### Challenge 1
Print the records exactly as they appear, everything from the start of the records down to the line containing "Provide the (X, Y)", with both ends included. Leave out the pictures.

### Text provided
===

# Lake Snowden or Burr Oak?



## hunt for bass (Oct 5, 2004)

Has anyone been fishing either of these lakes lately? Trying to decide for the weekend, the bass should be just about ready to spawn.
Thanks


----------



## RiverWader (Apr 1, 2006)

Everyone whos been coming in the bait shop says Snowden is on FIRE right now With nice catches of Bass and Crappie and a few Saugeye in there too.


----------



## bjs11 (Apr 18, 2007)

I went to Snowden yesterday and didn't get so much as a bite. I fished the shore along the trail towards the dam on the southern end of the lake. I threw everything in my tackle box out there with no luck. Where and how have people had success on the lake?


----------



## RiverWader (Apr 1, 2006)

I know they were in a boat , and were using Bass minnows to Catch the Crappie and Shiners to Catch the Bass. The Saugeyes were caught around the Beach area on Chart. grub and jig head.


----------



## WhiteNitro (May 2, 2006)

I fish Snowden a good bit...mainly because it is quiet and I like the layout. Fishing....I am as likely to catch none as I am too limit. It is usually one or the other and rarely anything in between. When I do catch fish...I catch them everywhere. Now mind you, by everywhere I mean everywhere that fits the season and water conditions I find them in. If they are on flats....I find em on all the flats. If they are deep off points, I find em on every point with similar depth. The maddening thing??? When they quit in one of those spots...I do not find them on any of the other similar spots. What do they have...lil fish cell phones? (OK...guys...shifts over...stop feeding) Rarely catch more than a limit.


----------



## hunt for bass (Oct 5, 2004)

Snowden sounds great, no one fishes burr oak? I have never fished their. any suggestions. Thanks


----------



## oucat (Aug 18, 2005)

I was also wondering about burr oak. I am going up there in the morning and am looking for a general area to fish. Ive never been there and didnt know how limited decent shore access is.


----------



## riverKing (Jan 26, 2007)

you probably need a boat for either lake, snowden is clearer but it has some very nice fish, however burr oak has some hogs as well. burr oak is either on or off from what i hear. i do know that a couple weeks ago there was a 7lb fish weighed in and it took 18+lbs to win that tourny. thats unheard of for ohio, but the next tourny a few days later was won with barely 4lbs, these were both before it cooled down. seems when its hot its hot though. i think there is a better shot at pigs in snowden, as well as getting skunked


----------



## WhiteNitro (May 2, 2006)

RiverKing, I have had the same experience you have at Snowden. If I catch fish they are few but nice. It takes patience and sometimes hours to find them. ....and....I am not ashamed to admit that there have been too many times when I blanked after 10 to 12 hours fishing. Fishers of Bass in Ohio have to be a little bit excessive compulsive..uh...I mean passionate about their fishing...yes..passionate..that is it.


----------



## WarEagle (Jul 9, 2005)

If I were down in that area, I'd take an extra couple minutes and go to Lake Hope. If you are boatless, you can rent a boat there. And the fishing is better than Burr Oak or Lake Snowden. 


WAR


----------

===

### Supplied information
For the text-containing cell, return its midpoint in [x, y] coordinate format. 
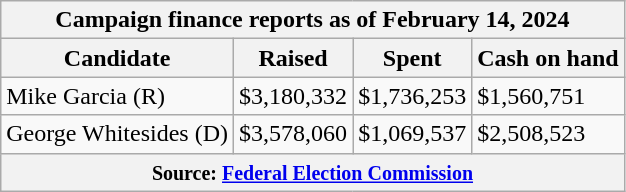
$3,578,060 [294, 134]
$1,736,253 [412, 96]
$1,069,537 [412, 134]
Raised [294, 58]
Mike Garcia (R) [118, 96]
Cash on hand [548, 58]
George Whitesides (D) [118, 134]
Candidate [118, 58]
$3,180,332 [294, 96]
Spent [412, 58]
Campaign finance reports as of February 14, 2024 [312, 20]
$2,508,523 [548, 134]
Source: Federal Election Commission [312, 172]
$1,560,751 [548, 96]
Provide the (X, Y) coordinate of the cell's center where the given text is located.  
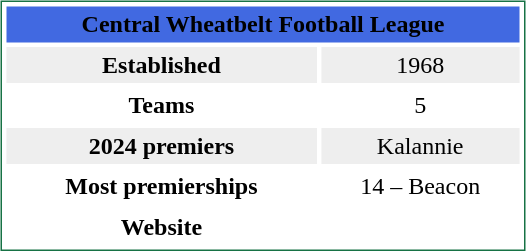
Kalannie (420, 146)
Most premierships (161, 186)
14 – Beacon (420, 186)
Established (161, 65)
Central Wheatbelt Football League (262, 24)
Website (161, 227)
1968 (420, 65)
5 (420, 106)
Teams (161, 106)
2024 premiers (161, 146)
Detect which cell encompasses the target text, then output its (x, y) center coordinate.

===

### Challenge 2
Answer these questions from the fishing thread:
(a) What bait did the anglers in the boat use to catch crappie at Snowden?
(b) How many pounds did it take to win the Burr Oak tournament where a 7lb fish was weighed in?
(c) Which lake does WarEagle suggest instead, and what can boatless anglers do there?

### Written answer 1
For the text-containing cell, return its midpoint in [x, y] coordinate format. 
$3,578,060 [294, 134]
$1,736,253 [412, 96]
$1,069,537 [412, 134]
Raised [294, 58]
Mike Garcia (R) [118, 96]
Cash on hand [548, 58]
George Whitesides (D) [118, 134]
Candidate [118, 58]
$3,180,332 [294, 96]
Spent [412, 58]
Campaign finance reports as of February 14, 2024 [312, 20]
$2,508,523 [548, 134]
Source: Federal Election Commission [312, 172]
$1,560,751 [548, 96]
Provide the (X, Y) coordinate of the cell's center where the given text is located.  

### Written answer 2
(a) Bass minnows.
(b) 18+ lbs.
(c) Lake Hope; they can rent a boat there.